How do you algorithmise the detection of MA feed clusters? - page 11

 
Mikhail Toptunov:

So Moda is every third(x[2],x[5]...) or just x[2] is moda

Sorry, I don't understand it as... ( which corresponds to the maximum of the array pdf[i](the 4th argument of the function.) )

Something like this:

#include <Math\Stat\Math.mqh>
void OnStart()
{
  double a[] = {0.1, 0.2, 0.3, 0.4, 0.5, 0.55, 0.56, 0.565, 0.57, 0.58, 0.59, 0.6, 0.7, 0.8, 0.9};
  double mode, eps = 0.01;
  mode = mode_calc(a, eps);
  Print("mode = ", mode);
}
//+------------------------------------------------------------------+
double mode_calc(double &a[], double eps)// вычисление моды для выборки a[] с точностью eps
{
  double x[], pdf[];
  MathSequence(MathMin(a), MathMax(a), eps, x);
  int n = ArraySize(x);
  ArrayResize(pdf, n);
  MathProbabilityDensityEmpirical(a, n, x, pdf);
  int ix = ArrayMaximum(pdf);
  return x[ix];
}
 
Maxim Kuznetsov:

In a straightforward way, without optimisations, matrices and complicated mathematics:

1. For the current bar, count all the MAs separately. We get SMA[N] array which contains values of maxima up to N

2. we create a heatmap[M] which covers prices from minimum=1.00000, each element is responsible for (e.g.) 10 points.

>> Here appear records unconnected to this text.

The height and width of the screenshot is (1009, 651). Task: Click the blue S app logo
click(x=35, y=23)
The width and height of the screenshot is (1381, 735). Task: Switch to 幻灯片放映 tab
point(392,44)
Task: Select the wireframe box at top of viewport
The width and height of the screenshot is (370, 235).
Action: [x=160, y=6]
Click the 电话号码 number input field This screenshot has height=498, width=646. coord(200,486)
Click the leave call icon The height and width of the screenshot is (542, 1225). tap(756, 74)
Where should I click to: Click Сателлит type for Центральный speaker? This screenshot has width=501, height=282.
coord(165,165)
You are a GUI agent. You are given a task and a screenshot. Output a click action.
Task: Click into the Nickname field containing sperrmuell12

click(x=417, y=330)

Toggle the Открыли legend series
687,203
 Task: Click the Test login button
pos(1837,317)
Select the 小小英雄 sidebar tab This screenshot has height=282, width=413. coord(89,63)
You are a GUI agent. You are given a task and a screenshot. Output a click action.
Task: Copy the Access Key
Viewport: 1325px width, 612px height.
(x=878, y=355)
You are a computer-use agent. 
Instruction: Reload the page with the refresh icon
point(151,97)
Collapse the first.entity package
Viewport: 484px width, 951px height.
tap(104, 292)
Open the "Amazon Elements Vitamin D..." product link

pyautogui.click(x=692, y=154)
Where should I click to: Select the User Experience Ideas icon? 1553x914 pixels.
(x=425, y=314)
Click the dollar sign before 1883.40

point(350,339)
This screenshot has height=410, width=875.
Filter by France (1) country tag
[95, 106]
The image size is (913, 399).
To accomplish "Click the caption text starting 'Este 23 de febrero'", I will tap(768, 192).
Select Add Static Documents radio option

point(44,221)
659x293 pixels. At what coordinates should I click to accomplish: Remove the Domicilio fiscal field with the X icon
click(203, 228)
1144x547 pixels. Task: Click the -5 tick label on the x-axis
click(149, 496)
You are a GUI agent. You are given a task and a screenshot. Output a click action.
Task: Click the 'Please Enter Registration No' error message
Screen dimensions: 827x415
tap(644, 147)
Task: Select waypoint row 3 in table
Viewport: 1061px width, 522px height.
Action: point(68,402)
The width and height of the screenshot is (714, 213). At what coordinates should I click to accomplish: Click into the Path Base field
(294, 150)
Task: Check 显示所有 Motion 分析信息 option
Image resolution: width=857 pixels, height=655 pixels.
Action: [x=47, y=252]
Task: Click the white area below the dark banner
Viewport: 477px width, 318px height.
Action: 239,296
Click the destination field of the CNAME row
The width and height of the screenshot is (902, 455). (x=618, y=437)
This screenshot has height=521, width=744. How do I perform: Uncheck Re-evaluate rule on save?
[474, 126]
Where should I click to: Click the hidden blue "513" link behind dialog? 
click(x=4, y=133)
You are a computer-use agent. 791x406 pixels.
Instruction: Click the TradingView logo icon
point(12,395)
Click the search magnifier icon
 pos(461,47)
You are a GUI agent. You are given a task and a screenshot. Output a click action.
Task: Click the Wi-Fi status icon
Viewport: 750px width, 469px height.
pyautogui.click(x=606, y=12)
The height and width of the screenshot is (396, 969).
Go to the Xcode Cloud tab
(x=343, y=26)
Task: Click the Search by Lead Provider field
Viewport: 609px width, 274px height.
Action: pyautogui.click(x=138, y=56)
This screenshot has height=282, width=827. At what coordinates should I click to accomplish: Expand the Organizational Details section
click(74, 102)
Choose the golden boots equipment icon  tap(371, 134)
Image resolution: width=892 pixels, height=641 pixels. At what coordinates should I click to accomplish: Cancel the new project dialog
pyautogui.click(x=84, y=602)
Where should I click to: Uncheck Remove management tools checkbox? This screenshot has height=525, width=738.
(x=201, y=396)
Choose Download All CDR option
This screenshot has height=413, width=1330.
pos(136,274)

3. We fill this "raw" heatmap: we take each ma value and see which cell it refers to. index=(SMA[i]-minimum)/resolution. We increase the value of this cell hetmap[index]+=1.0

You can output the result to CSV and think

4. Smooth the "raw" heatmap values: start array smooth[] and read the average smotch[i]=average value of heatmap from i-window to i+window inclusive

5. The local maxima of smootch will indicate a "cluster of feeds". I hope you know how to look for maxima :-)

Points 1-5 can be mathematically decomposed and computed much faster, with a minimum of loops and extra arrays, but not necessarily more intuitive.


I don't understandhetmap[index],index - ( if 500 MA for example, and resolution=10 points ) to how much will it be?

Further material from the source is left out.